Onderzoekers werpen nieuw licht op DNA-replicatie
In voorbereiding op de celdeling moeten cellen hun DNA kopiëren (‘replicatie’). In samenwerking met onderzoekers van het Francis Crick Institute in Londen heeft een team van onderzoekers van de TU Delft nu aangetoond dat de eiwitbouwstenen die betrokken zijn bij de eerste stappen van DNA-replicatie beweeglijk zijn, maar dat ze bij specifieke DNA-sequenties op het genoom hun snelheid minderen. Hun bevindingen, die op 26 maart gepubliceerd zijn in het open access tijdschrift Nature Communications, waren te danken een integrale benadering van biofysica en biochemie die nieuwe ontdekkingen op dat gebied zal bevorderen.
DNA-replicatie is essentieel voor het bestaan; gedurende ons leven kopiëren we een lichtjaar aan DNA. Dit kopiëren moet zeer precies worden uitgevoerd door een moleculaire machine bestaande uit eiwitcomponenten en wordt zorgvuldig gereguleerd. Hoe eiwitcomponenten gereguleerd worden in de waterige omgeving van de cel is echter zeker niet altijd duidelijk.
Bottom-up benadering
Om de dynamiek van de eerste fase van DNA-replicatie te bestuderen werkte het team van de TU Delft onder leiding van Spinozalaureaat prof. dr. Nynke Dekker samen met groepsleider dr. John Diffley van het Francis Crick Institute om een bottom-up benadering toe te passen waarbij het eerste deel van het replicatiesysteem werd opgebouwd uit de individuele onderdelen op een enkel DNA-molecuul, dat op zijn plaats werd gehouden met een optisch pincet. Door fluorescerende labels te verbinden aan de eiwitten die van belang zijn, konden de onderzoekers hun bewegingen op het DNA zichtbaar maken.

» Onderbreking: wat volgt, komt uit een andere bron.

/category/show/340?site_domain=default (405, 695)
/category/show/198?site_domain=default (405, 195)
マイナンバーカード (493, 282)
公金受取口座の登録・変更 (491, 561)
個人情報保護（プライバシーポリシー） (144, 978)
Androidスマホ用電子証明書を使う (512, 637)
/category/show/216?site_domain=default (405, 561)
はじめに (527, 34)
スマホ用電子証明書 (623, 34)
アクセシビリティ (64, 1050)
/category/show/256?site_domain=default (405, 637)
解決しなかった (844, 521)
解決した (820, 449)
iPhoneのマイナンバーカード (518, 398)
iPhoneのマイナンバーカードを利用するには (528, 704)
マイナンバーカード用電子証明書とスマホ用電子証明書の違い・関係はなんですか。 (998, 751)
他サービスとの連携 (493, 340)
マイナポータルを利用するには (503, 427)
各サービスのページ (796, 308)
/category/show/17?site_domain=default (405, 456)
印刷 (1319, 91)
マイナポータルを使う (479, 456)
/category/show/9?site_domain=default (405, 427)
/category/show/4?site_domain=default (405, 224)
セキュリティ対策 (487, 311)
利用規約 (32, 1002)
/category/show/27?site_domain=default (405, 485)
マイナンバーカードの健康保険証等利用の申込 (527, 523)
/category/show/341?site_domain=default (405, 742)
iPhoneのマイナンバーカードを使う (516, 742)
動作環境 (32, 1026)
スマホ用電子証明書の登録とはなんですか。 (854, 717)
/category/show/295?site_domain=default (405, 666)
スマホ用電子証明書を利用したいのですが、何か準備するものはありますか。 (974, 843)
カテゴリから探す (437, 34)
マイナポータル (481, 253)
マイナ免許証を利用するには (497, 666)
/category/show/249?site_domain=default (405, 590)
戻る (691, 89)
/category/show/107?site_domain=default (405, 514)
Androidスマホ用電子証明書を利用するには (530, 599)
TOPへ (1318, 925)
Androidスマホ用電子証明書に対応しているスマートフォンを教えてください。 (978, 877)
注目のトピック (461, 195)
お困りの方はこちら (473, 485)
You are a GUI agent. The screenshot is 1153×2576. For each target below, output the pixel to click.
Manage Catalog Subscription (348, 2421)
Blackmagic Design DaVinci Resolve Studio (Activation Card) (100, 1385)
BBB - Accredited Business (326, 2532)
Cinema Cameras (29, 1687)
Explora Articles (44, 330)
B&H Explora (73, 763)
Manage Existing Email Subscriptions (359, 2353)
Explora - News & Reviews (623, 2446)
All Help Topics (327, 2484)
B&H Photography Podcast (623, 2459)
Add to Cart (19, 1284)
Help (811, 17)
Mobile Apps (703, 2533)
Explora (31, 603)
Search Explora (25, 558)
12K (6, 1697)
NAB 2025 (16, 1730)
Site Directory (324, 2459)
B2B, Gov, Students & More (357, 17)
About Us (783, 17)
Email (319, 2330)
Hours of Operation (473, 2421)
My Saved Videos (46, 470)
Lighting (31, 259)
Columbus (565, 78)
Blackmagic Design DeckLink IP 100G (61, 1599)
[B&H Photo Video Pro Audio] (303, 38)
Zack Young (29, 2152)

Op deze manier stelden de onderzoekers voor de eerste keer vast dat het eiwit dat de bouw van het replicatiesysteem op gang brengt (het Origin Recognition Complex (ORC) – ontdekt door dr. Bruce Stillman, de winnaar van de Dr. H.P. Heinekenprijs voor Biochemie en Biofysica van 2020) een mobiel eiwit is dat langs het DNA diffundeert. Belangrijk is echter dat die beweging tot stilstand wordt gebracht bij specifieke DNA-sequenties waarvan eerder is vastgesteld dat ORC daar een grote affiniteit mee heeft. De reductie van ORC-mobiliteit bij deze sequenties faciliteert vervolgens de assemblage van aanvullende onderdelen van het replicatiesysteem op deze plaatsen op het DNA.
Nieuw licht
Met deze aanpak hebben de onderzoekers ook ontdekt dat het belangrijkste motoronderdeel van het replicatiesysteem (bekend als MCM) zich niet alleen in zijn klassieke dubbele hexameervorm stabiel met het DNA kan verbinden, maar ook in de tot nu toe onbekende enkele hexameervorm, losgekoppeld van ORC, die aanzienlijke mobiliteit laat zien. Deze uitbreiding van kennis over de vormen die MCM op DNA aanneemt zou kunnen betekenen dat de rol ervan binnen cellen groter is dan waar de huidige kennis in de handboeken op duidt.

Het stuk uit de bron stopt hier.